В тридцатых годах он уже стал сдавать и, так и не найдя себе достойной спутницы жизни, вернулся к маме, точнее, позволил ей переехать к нему. Мама все простила и вернулась, тихонько заняв свое прежнее место скромной и незаметной жены Великого человека. Отец ведь сам себя считал Великим человеком. Но я его великим никогда не считал, хотя у него и вышло несколько книжек, и на него даже ссылались как на специалиста в области истории искусствоведения. Если ты всю жизнь от скуки почитываешь книжечки и любишь, имея такую возможность, покупать дорогие антикварные безделушки, волей-неволей станешь под конец жизни искусствоведом. Но как он любил с умным видом посидеть за письменным столом, что-то печатая на компьютере, или, нацепив на нос очки, почитать, развалившись на диване в библиотеке! В такие моменты все в доме должны были вести себя очень тихо, чтоб не спугнуть его гениальные мысли.
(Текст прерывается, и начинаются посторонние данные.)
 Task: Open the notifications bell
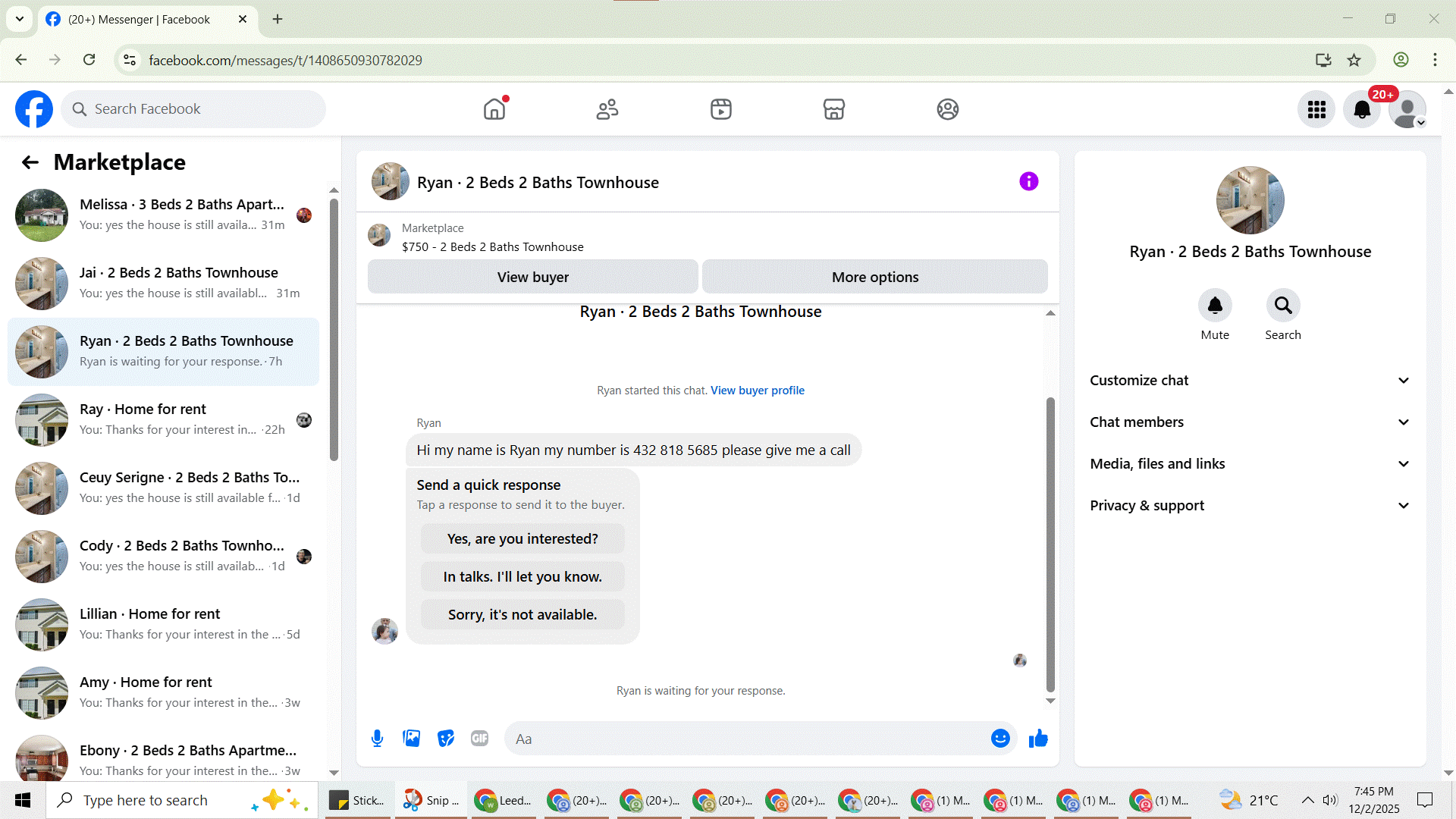1362,110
Еще он любил гостей. Но не просто гостей, а тех, которые нахваливали его безграничные таланты. Он садился с ними возле камина и декламировал, излагая свои бесконечные теории о происхождении мира и смысле жизни. Если бы он действительно хоть что-то в этом понимал! Долго его однообразных и запутанных рассуждений никто не выдерживал, и категория «папины друзья» была весьма неустойчивой. Пожалуй, только дядя Паша, которого отец почему-то завораживал своими монологами, мог выносить эту ахинею бесконечно, и даже пересказывал ее впоследствии другим, рискуя вместе с отцом приобрести репутацию фантазера и поверхностного болтунишки. Дальше этих разговоров дело у моего отца не шло. Он нигде не работал, бизнесом своим практически не занимался, сидел дома целыми днями, и только вечерами иногда выезжал на своей безукоризненно чистой машине «на встречи» – это он так маме говорил.